Et c’est cet appel incident qui changé la donne, et mis l’intimé dans une situation menaçante.

Sur cet appel incident, l’intimé s’est alors porté appelant incident. C’est un appel incident provoqué par l’appel incident de l’autre intimé.

Et cet appel incident provoqué n’était pas enfermé dans le strict délai 909 de trois mois de la notification des conclusions de l’appelant principal.

On n’invente rien dans cet arrêt, sur la notion d’appel incident provoqué. Mais on précise dans quel délai il pouvait être formé.

Mais tout cela est logique ?

Pouvait-on imaginer d’exiger de l’intimé qu’il se porte appelant incident contre une partie qui ne lui demande rien ? Cela serait absurde, car au stade du 909, cet appel incident ne peut être provoqué, faute d’appel incident de la part de l’autre intimé. On ne peut exiger d’une partie qu’elle anticipe un appel incident qui n’est qu’hypothétique.

Au même titre, on ne pouvait exiger un appel principal de sa part, un tel appel principal étant irrecevable.

La solution est donc logique, comme souvent en procédure.

Cet appel incident aurait pu être dirigé contre l’appelant principal, sur un chef qui n’était pas dévolu, et sur lequel l’appelant principal n’aurait pas conclu dans son délai 908. Et alors, l’appelant principal, intimé sur appel incident provoqué, aurait pu répondre à cet appel incident, voire se porter appelant incident provoqué sur appel incident provoqué… ?

Et oui, les appels incidents sont parfois compliqués, et ne résument pas nécessairement à un appelant et un intimé.

Mais cela ne date pas d’hier, et Magendie n’a mis que des délais sur ces notions de procédure anciennes.

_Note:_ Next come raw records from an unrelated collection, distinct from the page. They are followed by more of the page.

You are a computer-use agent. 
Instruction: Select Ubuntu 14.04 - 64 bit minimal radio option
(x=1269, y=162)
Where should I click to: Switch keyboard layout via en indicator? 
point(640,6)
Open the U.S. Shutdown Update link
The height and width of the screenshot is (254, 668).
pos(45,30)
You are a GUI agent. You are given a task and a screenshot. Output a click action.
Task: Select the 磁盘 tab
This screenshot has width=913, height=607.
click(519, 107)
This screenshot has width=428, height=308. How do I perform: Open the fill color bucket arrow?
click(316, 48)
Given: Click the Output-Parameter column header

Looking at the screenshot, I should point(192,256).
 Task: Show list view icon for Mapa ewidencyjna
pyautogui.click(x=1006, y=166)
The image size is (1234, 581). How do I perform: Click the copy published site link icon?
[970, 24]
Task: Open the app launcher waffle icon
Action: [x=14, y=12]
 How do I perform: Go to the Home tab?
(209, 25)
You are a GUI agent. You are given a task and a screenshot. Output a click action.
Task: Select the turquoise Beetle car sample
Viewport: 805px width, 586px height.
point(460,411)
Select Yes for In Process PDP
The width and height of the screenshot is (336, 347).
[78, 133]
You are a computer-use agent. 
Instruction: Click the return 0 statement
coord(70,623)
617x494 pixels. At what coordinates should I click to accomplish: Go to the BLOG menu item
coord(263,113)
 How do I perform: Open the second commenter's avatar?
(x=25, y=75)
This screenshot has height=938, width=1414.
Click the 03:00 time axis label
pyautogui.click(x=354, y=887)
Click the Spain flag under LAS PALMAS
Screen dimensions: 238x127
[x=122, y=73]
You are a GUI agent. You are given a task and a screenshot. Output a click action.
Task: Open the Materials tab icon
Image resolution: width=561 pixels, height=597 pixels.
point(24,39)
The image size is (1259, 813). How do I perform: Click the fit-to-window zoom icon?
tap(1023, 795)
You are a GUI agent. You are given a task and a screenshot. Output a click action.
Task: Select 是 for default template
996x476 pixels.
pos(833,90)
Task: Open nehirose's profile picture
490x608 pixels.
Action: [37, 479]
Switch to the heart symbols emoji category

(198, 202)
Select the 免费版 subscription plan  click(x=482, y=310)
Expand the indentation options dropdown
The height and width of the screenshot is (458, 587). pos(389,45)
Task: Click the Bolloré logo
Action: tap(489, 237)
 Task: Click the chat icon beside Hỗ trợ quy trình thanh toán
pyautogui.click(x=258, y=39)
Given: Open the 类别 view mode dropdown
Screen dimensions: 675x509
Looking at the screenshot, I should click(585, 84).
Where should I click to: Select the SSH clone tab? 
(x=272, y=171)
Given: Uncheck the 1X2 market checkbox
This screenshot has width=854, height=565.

Autre point à souligner, qui intéressera la jurisprudence sur la dévolution, et plus précisément sur l'absence d'effet dévolutif, cette précision selon laquelle l'appel peut étendre la dévolution résultant de l'appel principal. Cela peut paraître évident, mais il me semble avoir entendu certains juges d'appel se poser la question de savoir si l'intimé peut se porter appelant incident si l'acte d'appel n'opère pas dévolution... Or, il n'a jamais été imposé que l'appel incident devrait s'inscrire dans la dévolution opéré par l'appel principal. Et si d'aucuns en doutaient encore, nous avons ici une réponse.